A driving instructor is a person who is hired by a new driver who is learning how to improve their skills - often for an upcoming practical test. Different countries have different rules regarding permits and other regulations. Driving instructors have several tasks such as teaching new drivers the theory and techniques needed to carefully operate various types of vehicles such as cars, motorcycles, trucks and buses. A driving instructor has several names and can be recognized as: Auto Driving Instructor, Educator, Instructor, Teacher or Truck Driving Instructor.

Duties and responsibilities

The duties and responsibilities of a driving instructor are to manage the theory class timings, teach the driving students about the right traffic rules and inform student drivers with safety driving procedures. In addition to that, driving instructors supply their students with information about emergency situations.

After the classes about theory knowledge, driving instructors help their driving students in practically learning how to drive a car individually. At the beginning, the driving instructor teaches the student how to use a steering wheel, how to reverse and how to park. In addition, the driving instructor advises the student about their level of improvement in practical driving and then the student is informed about the date of practical test on the road.

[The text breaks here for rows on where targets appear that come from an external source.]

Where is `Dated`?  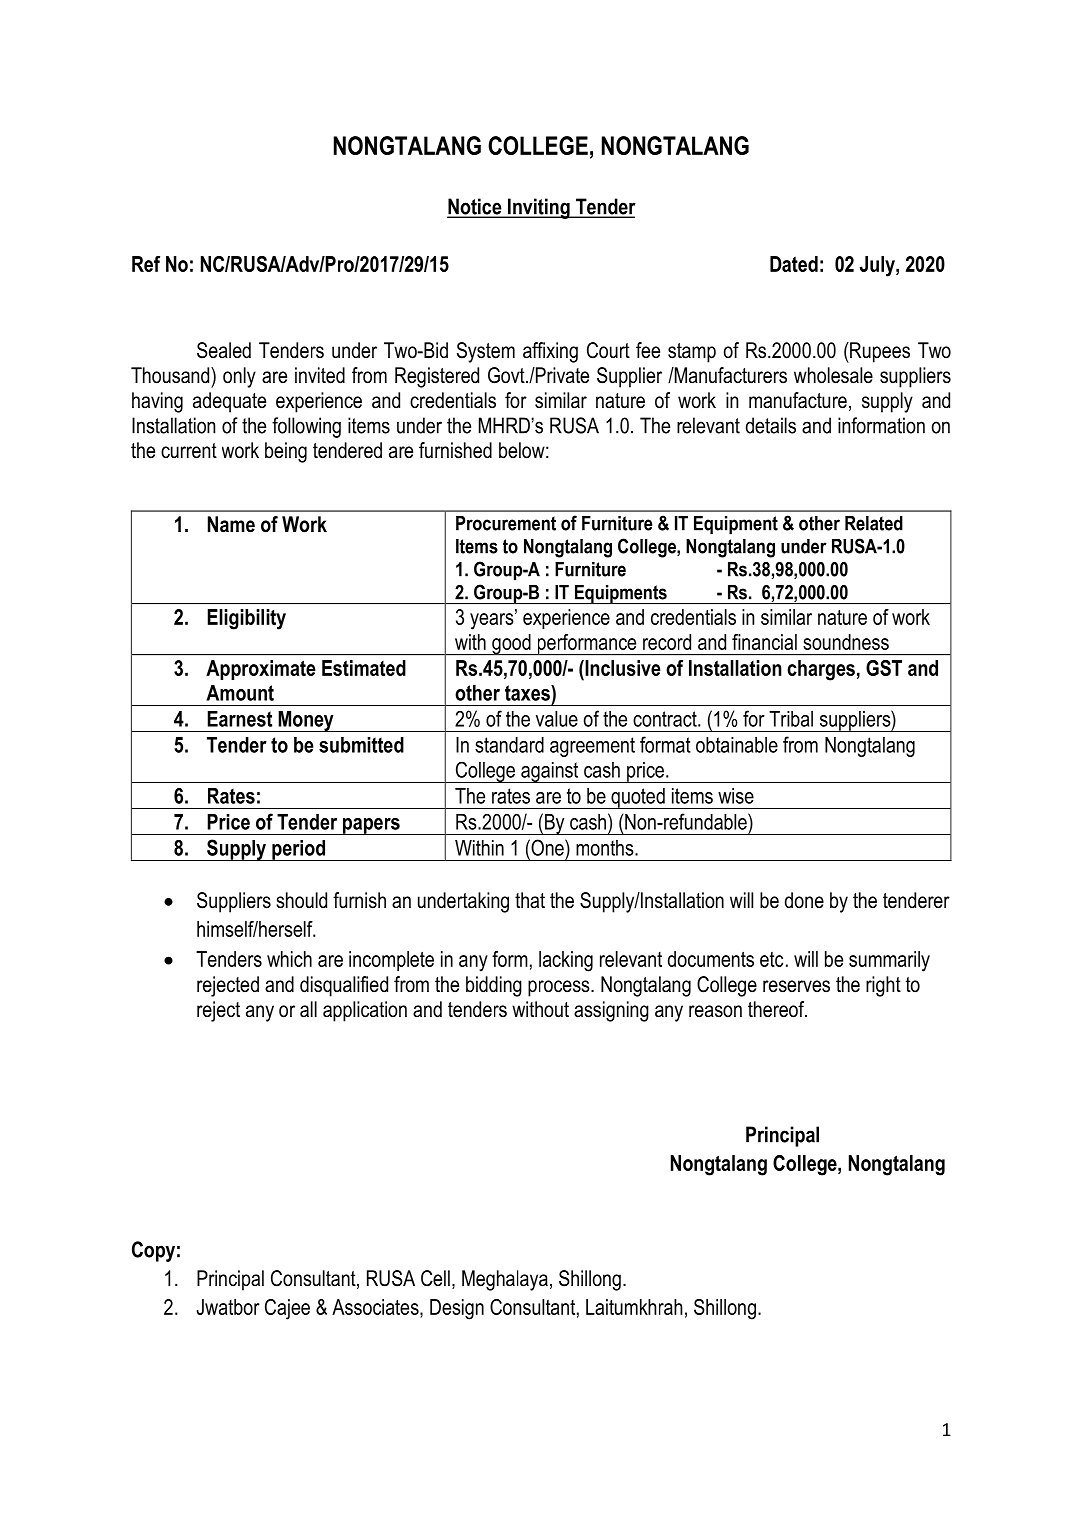
Dated is located at coordinates (794, 264).
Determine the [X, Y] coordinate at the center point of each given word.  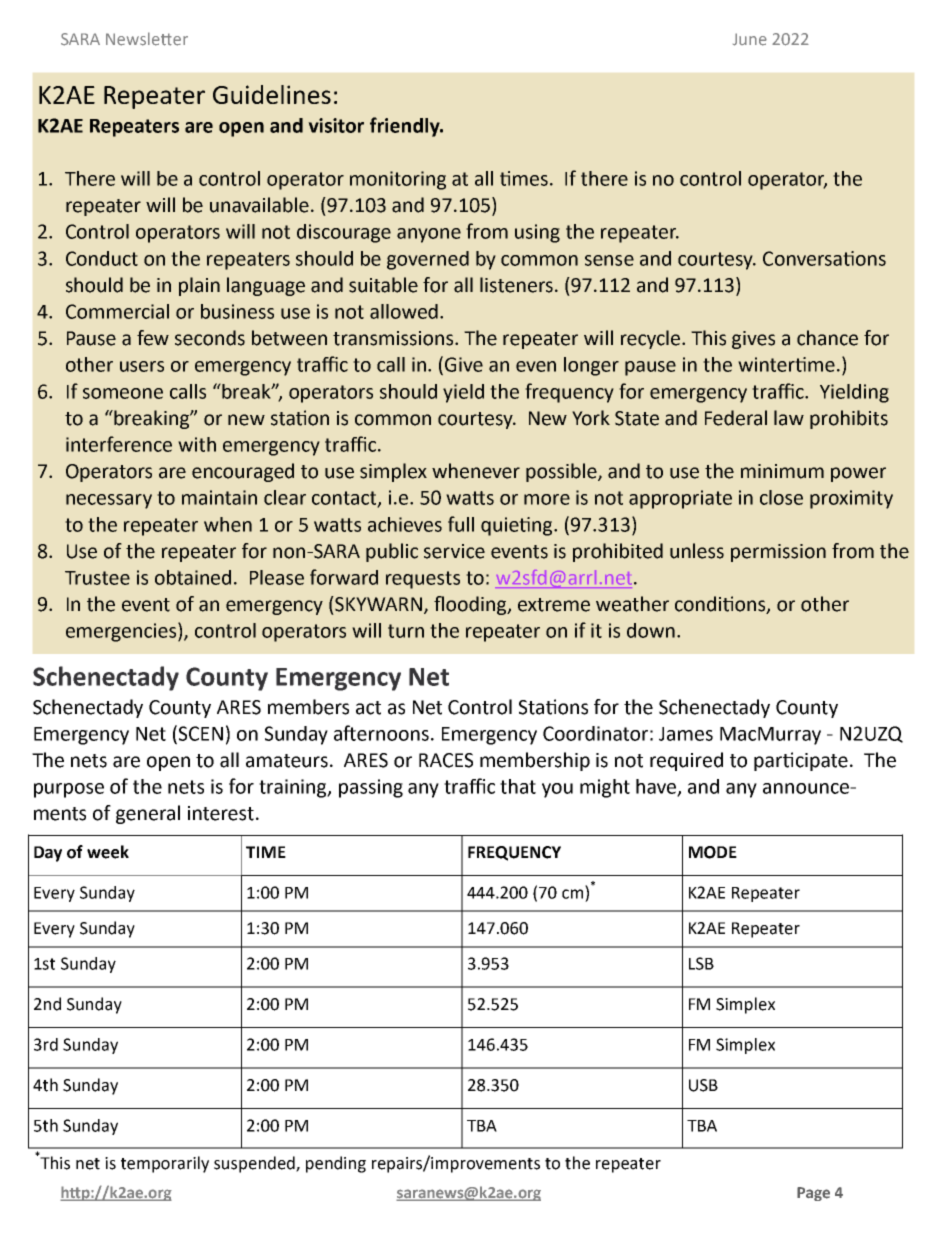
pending [336, 1164]
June [750, 39]
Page [813, 1194]
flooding [471, 605]
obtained [193, 577]
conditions [721, 605]
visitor [336, 125]
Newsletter [147, 39]
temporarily [165, 1164]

Characteristics of a driving instructor

A driving instructor must possess several characteristics in order to help the new driving student understand the theory of driving and also in order for the student to practically operate the vehicle.
Some of the characteristics required in a driving instructor include confidence, patience and good communications skills. On top of that, a driving instructor must be able to acquire good teaching skills.

Working hours

The working hours of a driving instructor must be adjustable enough to suit the needs of the student. In general, driving instructors might need to work during the evening and sometimes even during the weekend. Additionally, instructors may require working longer hours during the summer months according to the availability of the driving student.

Salaries

Salaries of a driving instructor vary from country to country. For example, in the United Kingdom, a beginner driving instructor makes about £15,000 a year while an experienced driving instructor makes about £30,000 a year.

In the United States, a driving instructor with medium experience gains around $36,000 a year while an experienced driving instructor makes around $53,000 a year.

Requirements to be a driving instructor

To be eligible to be a driving instructor, one must possess several requirements such as obtaining a high school diploma (College/University degree is not compulsory), owning a driving licence and a driving instructor licence as well, gaining driving experience of 2–5 years (varies according to different countries), having clean driving records, passing driving instructor vision test and the driving instructor must sometimes be at least 21 years old. 
The job openings of a driving instructor differ according to the growth of the population.

Coursework to be a certified driving instructor

There are a few course topics that much be covered to be a certified driving instructor. Some topics are: regulations of driving, knowledge of the components of different types of vehicles and skills on teaching theory in the classroom.

For example, to become an Approved Driving Instructor in the UK, you must first pass 3 different exams. Theory, driving and teaching.

In countries like Singapore, teachings by all private driving instructor have been regulated by the Government of Singapore such that only schools like Comfort Delgro Driving Center, Singapore Safety Driving Center and Bukit Batok Driving Center still actively recruit and train driving instructors. Private driving instructors are slowly being phased out in Singapore.